I am writing a simple custom DataLoader (which I will add more features to later) for a segmentation dataset but the (image, mask) pair I return using __getitem()__
method are different; the returned mask belongs to a different image than the one which is returned. My directory structure is /home/bohare/data/images
and /home/bohare/data/masks
.
Following is the code I have:
import torch
from torch.utils.data.dataset import Dataset
from PIL import Image
import glob
import os
import matplotlib.pyplot as plt
class CustomDataset(Dataset):
def __init__(self, folder_path):
self.img_files = glob.glob(os.path.join(folder_path,'images','*.png'))
self.mask_files = glob.glob(os.path.join(folder_path,'masks','*.png'))
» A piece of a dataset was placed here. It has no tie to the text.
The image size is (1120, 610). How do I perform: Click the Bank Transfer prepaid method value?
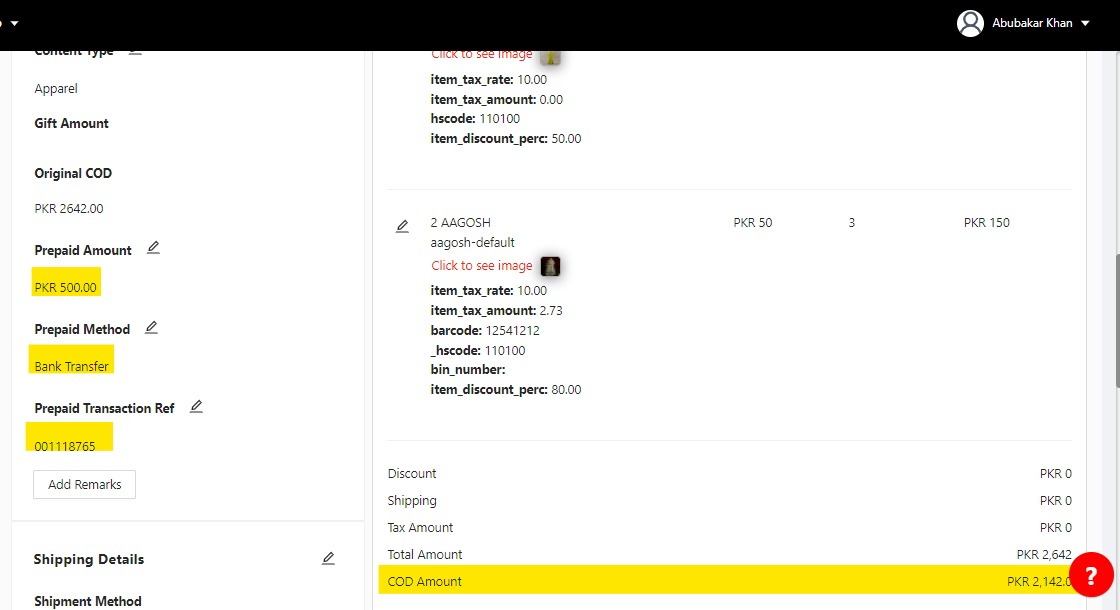[71, 366]
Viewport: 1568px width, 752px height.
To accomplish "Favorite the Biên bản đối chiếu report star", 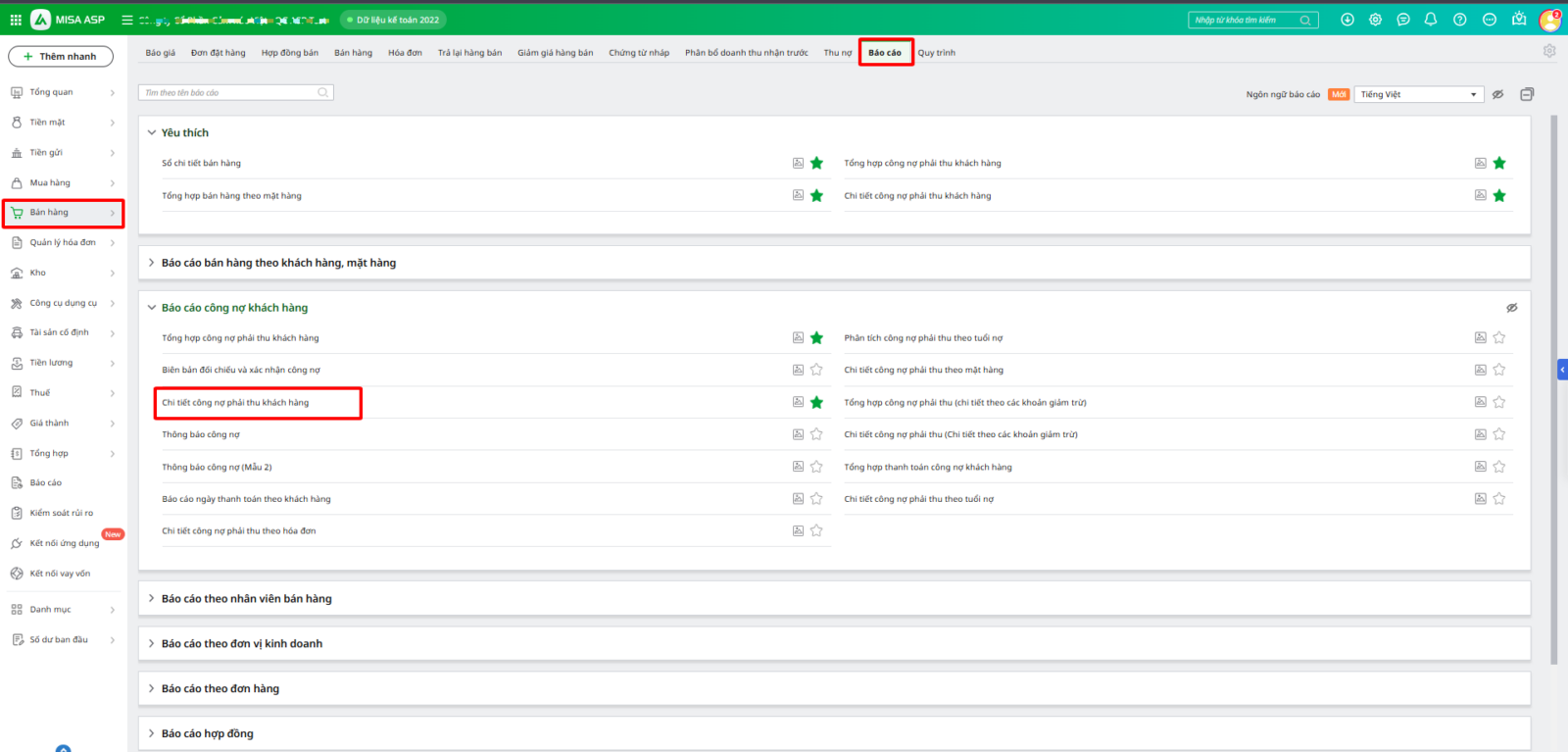I will coord(816,370).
def __getitem__(self, index):
image = Image.open(self.img_files[index])
mask = Image.open(self.mask_files[index])
return image, mask
def __len__(self):
return len(self.img_files)
data = CustomDataset(folder_path = '/home/bohare/data')
len(data)
This code correctly gives out the total size of the dataset.
But when I use:
img, msk = data.__getitem__(n)
where n is the index of any (image, mask) pair and I plot the image and mask, they do not correspond to one another.
How can I modify/what can I add to the code to make sure the (image, mask) pair are returned correctly? Thanks for the help.